### SHORT TASK:
Rewrite the records from the line containing "Click the 1 Month bullet item" through the end of the records, replacing "gear icon" with "cog icon" and keeping everything else unchanged. Give only those lines, and omit the pictures.

### SOURCE MATERIAL:
▽

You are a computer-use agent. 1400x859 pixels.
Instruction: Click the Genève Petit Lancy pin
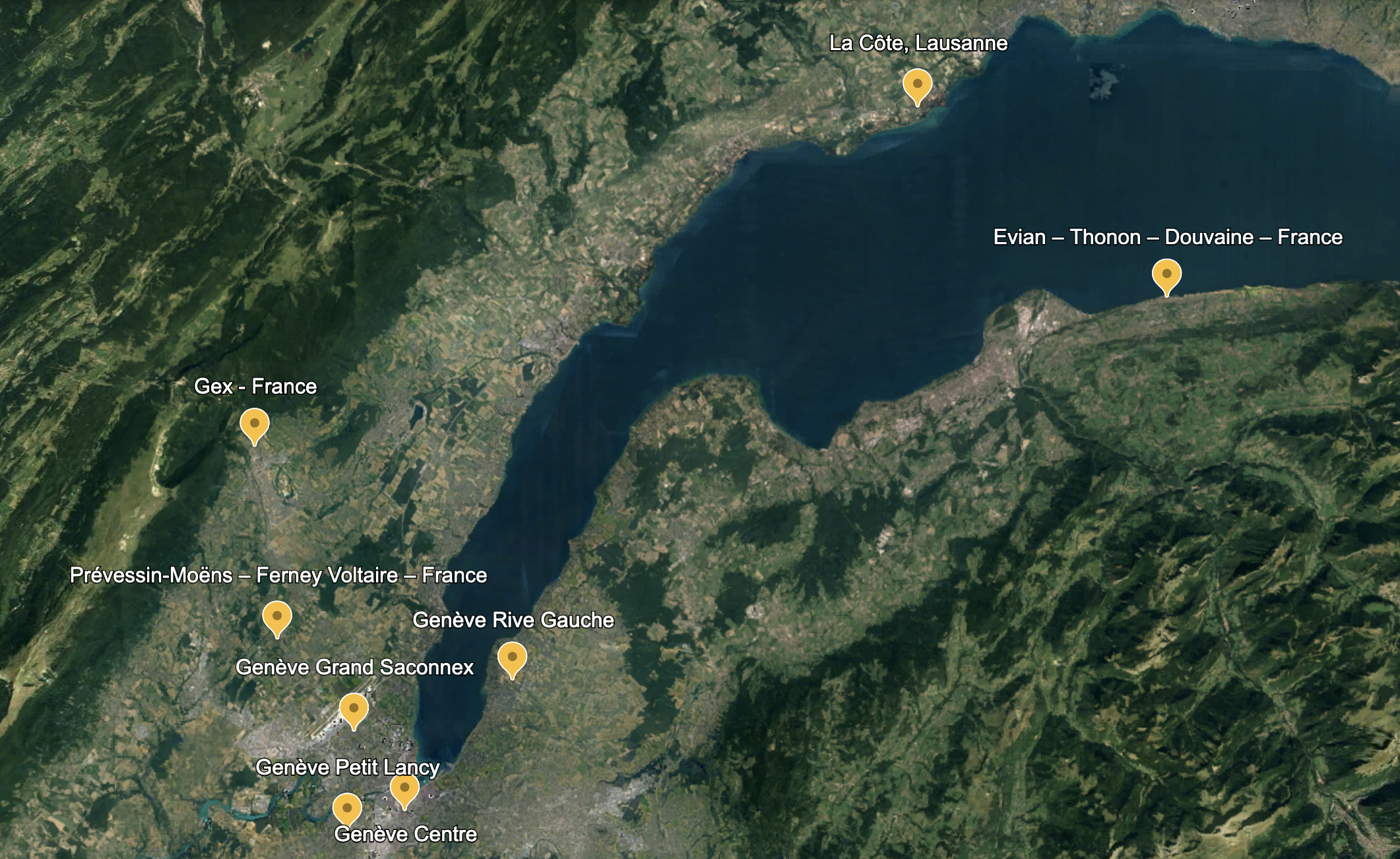pyautogui.click(x=347, y=809)
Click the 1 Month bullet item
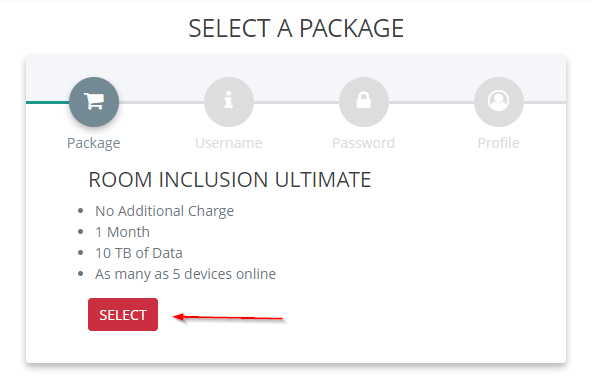Image resolution: width=593 pixels, height=378 pixels. (122, 232)
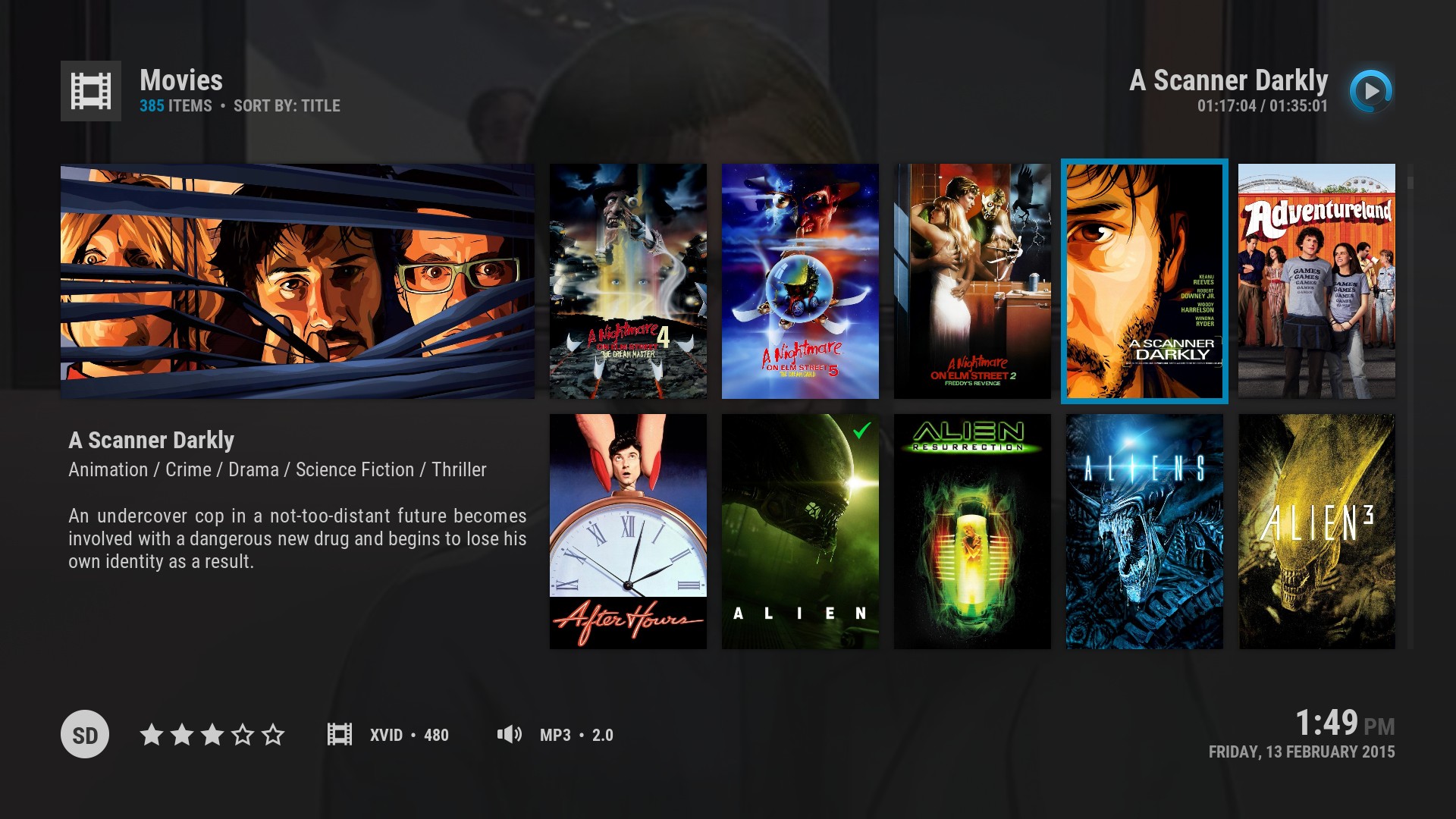Open the Adventureland movie poster
The width and height of the screenshot is (1456, 819).
pyautogui.click(x=1316, y=281)
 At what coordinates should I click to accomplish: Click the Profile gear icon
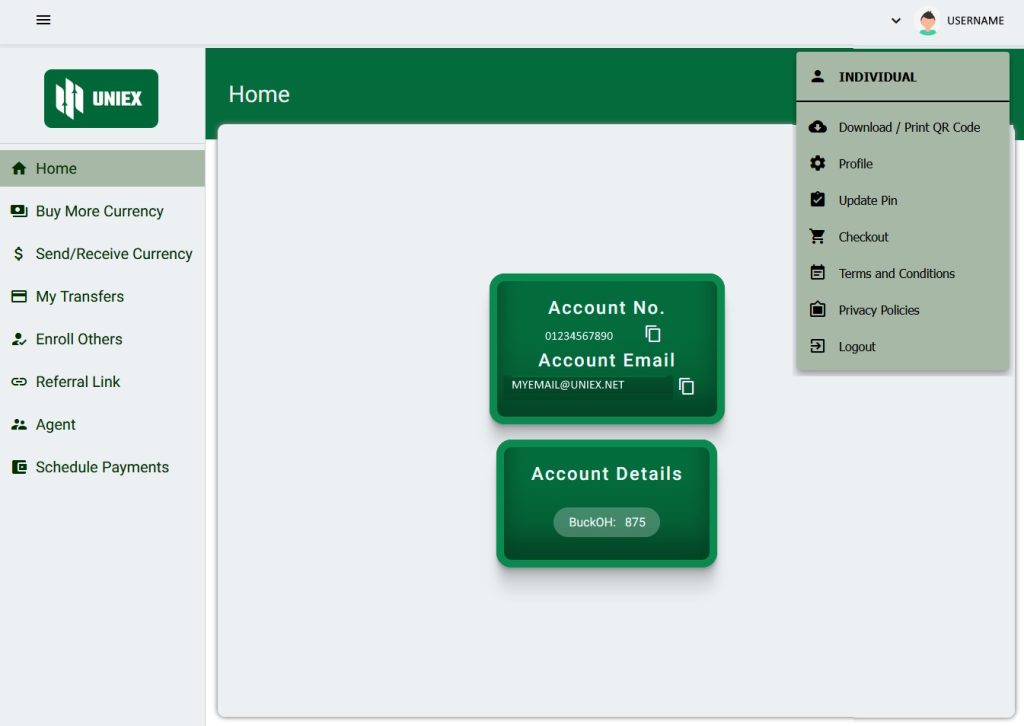pyautogui.click(x=817, y=164)
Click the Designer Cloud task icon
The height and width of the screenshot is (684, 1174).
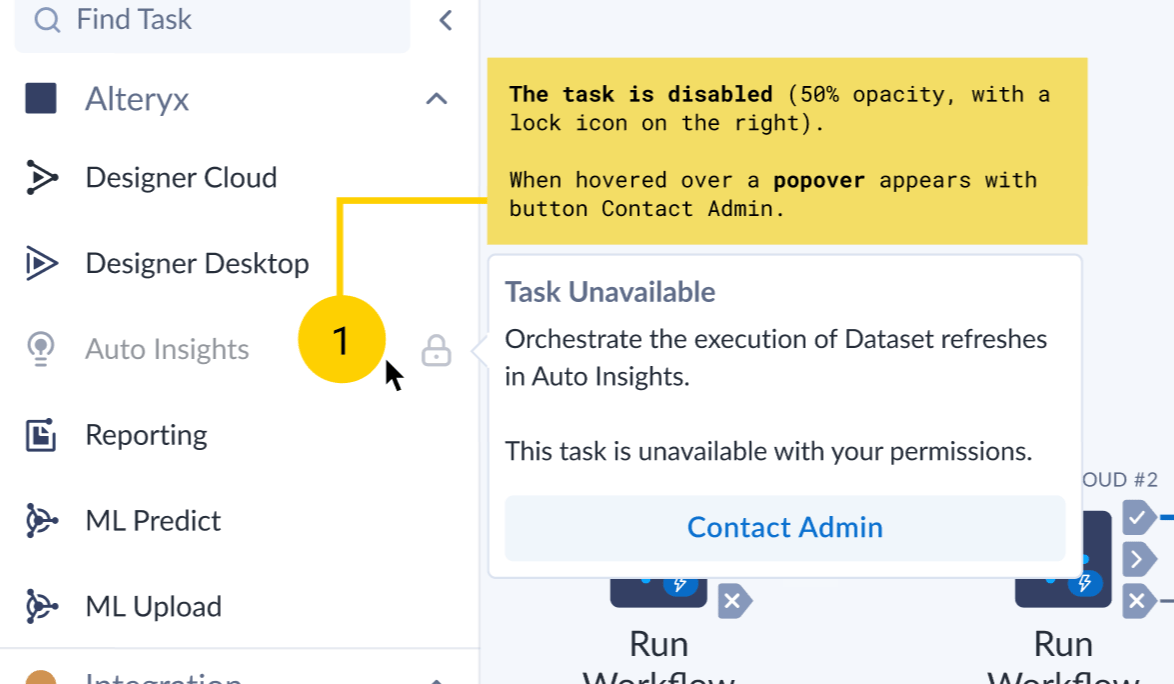pos(41,178)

△

### WRITTEN ANSWER:
Click the 1 Month bullet item
Image resolution: width=593 pixels, height=378 pixels. (122, 232)
Open the Adventureland movie poster
The width and height of the screenshot is (1456, 819).
pyautogui.click(x=1316, y=281)
 At what coordinates should I click to accomplish: Click the Profile cog icon
pyautogui.click(x=817, y=164)
Click the Designer Cloud task icon
The height and width of the screenshot is (684, 1174).
pos(41,178)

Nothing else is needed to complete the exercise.